Photo by Michael J. Lee

While that title could aptly be related to a second child (which is still a looming pressure for sure), this post is in reference to my second book, which at times feels like birthing a child too! As I felt while pregnant with Henry, I was terrified of writing my first book- I had NO idea how the process would go and if everything would end up okay. I assumed the worst (typical me) and fretted endlessly about if I was doing it right.  And then it did end up MORE than okay on both fronts. I was beyond blessed with a gorgeous, magical child AND a New York Times bestseller.

So when it came to writing this new book, I was less scared of the process(as I am sure I would be should I be pregnant with another child)- I knew how it worked, what I had to do to get to the finish line, and recognized that if I had to push a deadline or an issue came up, that I would not be strung up and shot and the sky would not fall (apparently I was an anomaly in the publishing world when I turned in my first manuscript three days early).  And boy did I test that, this time turning in my manuscript nearly two YEARS late. :)  Granted, while I knew how to write a book- I did NOT know how to write a book while also having a small child and much busier design business. That was a bit of a learning curve! So while this book’s gestation was a bit longer, the process itself was more confident and less frantic.
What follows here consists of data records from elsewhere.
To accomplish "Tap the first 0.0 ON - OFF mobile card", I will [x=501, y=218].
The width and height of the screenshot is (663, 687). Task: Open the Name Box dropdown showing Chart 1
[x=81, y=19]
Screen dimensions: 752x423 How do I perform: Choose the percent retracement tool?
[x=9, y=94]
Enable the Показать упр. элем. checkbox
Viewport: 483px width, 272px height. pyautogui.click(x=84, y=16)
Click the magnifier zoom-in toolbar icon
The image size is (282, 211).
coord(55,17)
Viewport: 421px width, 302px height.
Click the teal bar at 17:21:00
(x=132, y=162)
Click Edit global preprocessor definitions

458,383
But I finally did it- and when I did- the book was over 500 pages long. MUCH longer than what I was paid to write but also then I was allowed to publish in order to keep the book the same size and length (and price) as the first- which was apparently important. So I had a new hurdle to contend with– cutting 150+ pages from a book I loved.  Which at first felt like having to choose which limb to amputate, but eventually became a little less painful and we ended up succeeding and creating a very full, interesting book. Yes, I wish some of the images were bigger and there are some that I had to cut I wish I didn’t have to– but I’ll be able to show a bunch of them on the blog now so there is extra content coming your way on this platform because of that.
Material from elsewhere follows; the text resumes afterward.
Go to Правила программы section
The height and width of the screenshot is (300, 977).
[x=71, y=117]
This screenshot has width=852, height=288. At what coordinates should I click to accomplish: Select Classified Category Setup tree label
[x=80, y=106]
And now that we are a week out from its release date, the REAL stress of a second book has hit.  With the first, the worry was more in the beginning, and with the second, it’s more on the back end because not only do you worry about if peopler are going to like it- you worry about them comparing it to the first one. I assume perhaps this is true with a second child as well!  I mean, I can’t imagine not only sharing my love for Henry with another child, but also assume it’s hard to not compare your own children either! Obviously, each will have their own strengths and personalities and you’ll love them in slightly different ways, but the same amount. Same for these two books- they are very different in style and look, and tell a much different story- but one that has the same feel and voice as the first, of course. It’s scary to put out a follow up to something successful- the stakes are so much higher and the fear much more palpable.
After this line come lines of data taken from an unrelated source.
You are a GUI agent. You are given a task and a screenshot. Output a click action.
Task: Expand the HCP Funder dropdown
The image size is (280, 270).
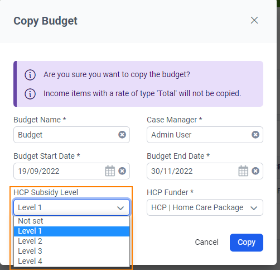click(205, 207)
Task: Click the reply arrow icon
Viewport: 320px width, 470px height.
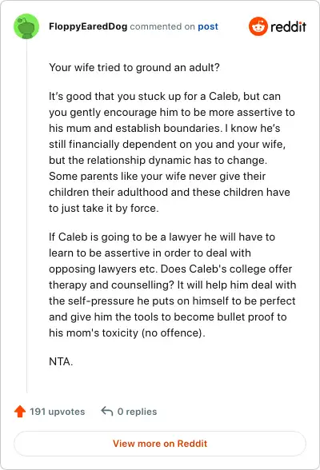Action: click(106, 411)
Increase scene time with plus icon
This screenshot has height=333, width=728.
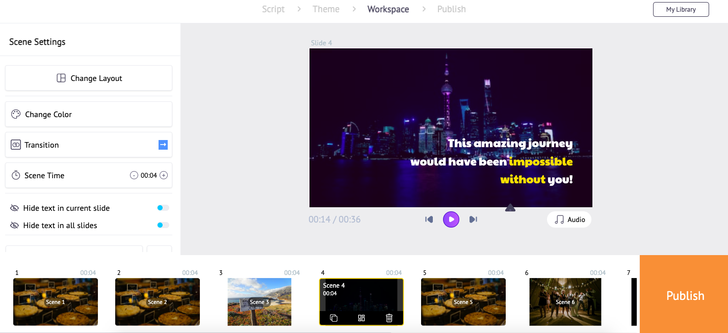tap(164, 175)
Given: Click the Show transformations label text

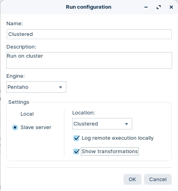Looking at the screenshot, I should (110, 152).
There are also complicated emotions tied to each of these books for me.  The first one came out during my second round of IVF and I got pregnant with Henry 3 months after my tour ended. But while I was writing that book I was hoping and wishing (and trying so hard) for a child- and when I look at that book I remember the fights, the tears and hope I had.  I remember fearing that I had put off having a child for too long in exchange for a book. But then it worked out- and I got my Henry and he is everything I ever hoped for.  But this second book came with its own story– five traumatic pregnancy losses during the process of writing it- and the reignited fear that my work was somehow damning my fertility. I look at it and see so much sacrifice on my part to get it done, and that brings up such complicated feelings in my head and heart.  No matter what happens in my path to trying to have another child, these books are a touchstone of my struggle and joy, pain and pride.  I hope Henry someday looks at these books with pride that his momma did something special with her life, and that he feels happy that I wrote them. That they’ll be something he can show his own children someday. That’s the amazing thing about books, they remain long after we’re gone and are a way to leave a little bit of ourselves in the world forever.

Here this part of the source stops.